Escolheu. Thomas Tuchel comunicou pessoalmente a Declan Rice que ele seria o vice-capitão oficial da seleção inglesa para a Copa do Mundo — e o momento da revelação, segundo o próprio técnico, foi durante uma partida contra o País de Gales, quando Harry Kane esteve ausente e Rice assumiu a braçadeira pela primeira vez sob o comando do alemão. Aquele jogo funcionou como um teste silencioso. A nomeação formal veio depois, mas a decisão já estava tomada.
A lógica de Tuchel para eleger Rice como número dois
Aos 26 anos e com passagem consolidada pelo Arsenal após sua saída do West Ham, Rice reúne atributos que Tuchel valoriza em posições de liderança: presença física na marcação, capacidade de organizar o bloco médio e comunicação constante com os companheiros durante os 90 minutos. Não é por acaso que o técnico alemão, conhecido por construir hierarquias claras no vestiário desde os tempos de Borussia Dortmund e Chelsea, optou por um volante — e não por um meia de criação — como referência de liderança em campo.
A escolha também tem um componente de continuidade. Kane permanece como capitão titular, e Rice já demonstrou, nos jogos em que o centroavante do Bayern de Munique esteve ausente, que sabe conduzir o grupo sem transformar a braçadeira num acessório. Tuchel, ao comunicar a decisão diretamente ao jogador, evitou o ruído interno que costuma surgir quando hierarquias ficam implícitas… e aí vem o problema quando nomes como Jude Bellingham estão no mesmo elenco.
Bellingham com a braçadeira e o que aquilo não significou
No amistoso preparatório contra a Nova Zelândia, disputado em 6 de junho de 2026 em Tampa, na Flórida, Jude Bellingham usou a braçadeira de capitão durante o segundo tempo. A Inglaterra venceu por 1 a 0, com gol de Harry Kane, e a cena gerou interpretações equivocadas nas redes sociais sobre uma possível mudança de hierarquia. Tuchel foi direto ao esclarecer: Bellingham recebeu a braçadeira por ser o jogador em campo com mais partidas pela seleção naquele momento, seguindo um critério protocolar amplamente utilizado no futebol europeu.

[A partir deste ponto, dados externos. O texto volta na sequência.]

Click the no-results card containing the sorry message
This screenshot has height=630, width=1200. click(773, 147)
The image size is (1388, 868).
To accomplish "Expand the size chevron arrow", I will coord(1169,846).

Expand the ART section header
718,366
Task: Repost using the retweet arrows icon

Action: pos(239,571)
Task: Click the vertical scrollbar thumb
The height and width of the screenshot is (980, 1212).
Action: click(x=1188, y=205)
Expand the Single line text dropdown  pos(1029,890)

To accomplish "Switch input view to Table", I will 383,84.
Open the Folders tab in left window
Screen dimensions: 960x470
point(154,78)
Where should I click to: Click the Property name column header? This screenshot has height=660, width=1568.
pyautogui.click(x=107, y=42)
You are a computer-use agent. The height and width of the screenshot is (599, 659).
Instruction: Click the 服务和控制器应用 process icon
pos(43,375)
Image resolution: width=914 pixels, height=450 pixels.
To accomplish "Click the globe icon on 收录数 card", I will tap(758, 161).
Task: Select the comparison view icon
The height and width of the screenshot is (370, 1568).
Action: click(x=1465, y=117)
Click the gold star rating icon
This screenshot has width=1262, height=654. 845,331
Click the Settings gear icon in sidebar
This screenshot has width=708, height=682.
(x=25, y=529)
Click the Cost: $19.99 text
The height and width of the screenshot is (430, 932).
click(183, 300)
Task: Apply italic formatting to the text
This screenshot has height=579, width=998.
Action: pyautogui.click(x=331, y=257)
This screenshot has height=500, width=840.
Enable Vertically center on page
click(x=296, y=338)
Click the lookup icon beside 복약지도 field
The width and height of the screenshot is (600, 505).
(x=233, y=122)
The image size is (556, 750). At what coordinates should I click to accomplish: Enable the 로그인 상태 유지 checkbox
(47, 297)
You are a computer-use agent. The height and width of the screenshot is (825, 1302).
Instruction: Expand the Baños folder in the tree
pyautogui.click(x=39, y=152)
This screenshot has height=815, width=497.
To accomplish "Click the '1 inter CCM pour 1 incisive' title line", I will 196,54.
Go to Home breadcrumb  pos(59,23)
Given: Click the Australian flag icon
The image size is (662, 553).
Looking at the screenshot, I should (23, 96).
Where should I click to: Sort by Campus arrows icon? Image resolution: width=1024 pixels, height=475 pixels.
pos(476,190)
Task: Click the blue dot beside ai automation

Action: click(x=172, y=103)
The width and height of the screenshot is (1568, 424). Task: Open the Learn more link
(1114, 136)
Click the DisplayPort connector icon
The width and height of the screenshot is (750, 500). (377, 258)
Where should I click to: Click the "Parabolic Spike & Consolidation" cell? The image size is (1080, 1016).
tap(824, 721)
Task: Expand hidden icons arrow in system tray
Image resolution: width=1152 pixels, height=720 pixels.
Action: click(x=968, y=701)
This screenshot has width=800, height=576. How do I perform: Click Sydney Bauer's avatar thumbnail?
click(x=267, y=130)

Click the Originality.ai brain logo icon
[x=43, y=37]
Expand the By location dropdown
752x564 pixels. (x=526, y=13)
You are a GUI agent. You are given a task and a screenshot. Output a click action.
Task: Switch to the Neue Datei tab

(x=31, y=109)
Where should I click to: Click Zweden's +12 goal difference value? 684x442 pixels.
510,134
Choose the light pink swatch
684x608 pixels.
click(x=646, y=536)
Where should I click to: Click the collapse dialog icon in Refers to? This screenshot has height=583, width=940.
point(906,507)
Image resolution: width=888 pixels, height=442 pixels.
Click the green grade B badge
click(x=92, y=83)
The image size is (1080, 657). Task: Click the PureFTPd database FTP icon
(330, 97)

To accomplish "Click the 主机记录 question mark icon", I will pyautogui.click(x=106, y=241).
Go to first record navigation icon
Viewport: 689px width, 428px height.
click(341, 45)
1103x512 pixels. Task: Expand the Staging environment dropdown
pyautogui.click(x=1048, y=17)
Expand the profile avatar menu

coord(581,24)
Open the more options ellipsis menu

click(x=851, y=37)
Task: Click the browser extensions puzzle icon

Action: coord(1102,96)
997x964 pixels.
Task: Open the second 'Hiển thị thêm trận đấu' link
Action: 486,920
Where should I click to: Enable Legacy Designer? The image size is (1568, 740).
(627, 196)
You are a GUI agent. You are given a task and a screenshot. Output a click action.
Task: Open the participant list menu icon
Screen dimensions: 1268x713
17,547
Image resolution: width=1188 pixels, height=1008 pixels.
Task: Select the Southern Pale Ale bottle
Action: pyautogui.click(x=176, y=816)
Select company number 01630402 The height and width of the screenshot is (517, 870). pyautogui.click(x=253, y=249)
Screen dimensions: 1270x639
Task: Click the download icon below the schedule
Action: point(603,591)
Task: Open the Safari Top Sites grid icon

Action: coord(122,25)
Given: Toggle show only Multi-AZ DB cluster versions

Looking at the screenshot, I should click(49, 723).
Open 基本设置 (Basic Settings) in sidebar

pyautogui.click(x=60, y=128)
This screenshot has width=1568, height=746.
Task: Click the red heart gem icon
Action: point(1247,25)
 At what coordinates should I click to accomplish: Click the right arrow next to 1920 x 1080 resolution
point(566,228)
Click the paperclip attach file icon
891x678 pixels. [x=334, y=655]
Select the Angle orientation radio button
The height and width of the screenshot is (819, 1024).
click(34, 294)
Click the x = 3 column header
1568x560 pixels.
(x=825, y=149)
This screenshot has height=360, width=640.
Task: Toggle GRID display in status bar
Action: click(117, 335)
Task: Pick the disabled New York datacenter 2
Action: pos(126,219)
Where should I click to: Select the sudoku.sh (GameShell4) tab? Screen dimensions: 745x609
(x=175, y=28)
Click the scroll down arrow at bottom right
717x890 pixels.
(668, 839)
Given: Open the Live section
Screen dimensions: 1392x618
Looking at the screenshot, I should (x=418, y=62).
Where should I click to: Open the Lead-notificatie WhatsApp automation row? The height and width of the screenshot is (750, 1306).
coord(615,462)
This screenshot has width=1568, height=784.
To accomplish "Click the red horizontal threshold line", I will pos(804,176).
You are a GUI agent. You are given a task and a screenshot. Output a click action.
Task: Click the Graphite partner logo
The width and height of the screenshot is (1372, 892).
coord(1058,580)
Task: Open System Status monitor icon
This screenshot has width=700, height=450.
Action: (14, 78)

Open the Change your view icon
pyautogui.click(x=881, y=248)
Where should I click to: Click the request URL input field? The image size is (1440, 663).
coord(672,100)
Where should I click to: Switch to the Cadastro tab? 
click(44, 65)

Segundo Tuchel, a situação de Bellingham com a braçadeira no segundo tempo contra a Nova Zelândia não representa nenhuma nomeação oficial — foi simplesmente o jogador com mais caps em campo naquele período da partida.
O esclarecimento importa porque Bellingham, aos 22 anos, é o jogador mais valioso do elenco inglês e carrega expectativas que vão muito além de protocolos de braçadeira. Seu papel em campo, como meia de box-to-box com liberdade para aparecer na área, é central no esquema de Tuchel. A liderança que lhe cabe, por ora, é técnica — não hierárquica.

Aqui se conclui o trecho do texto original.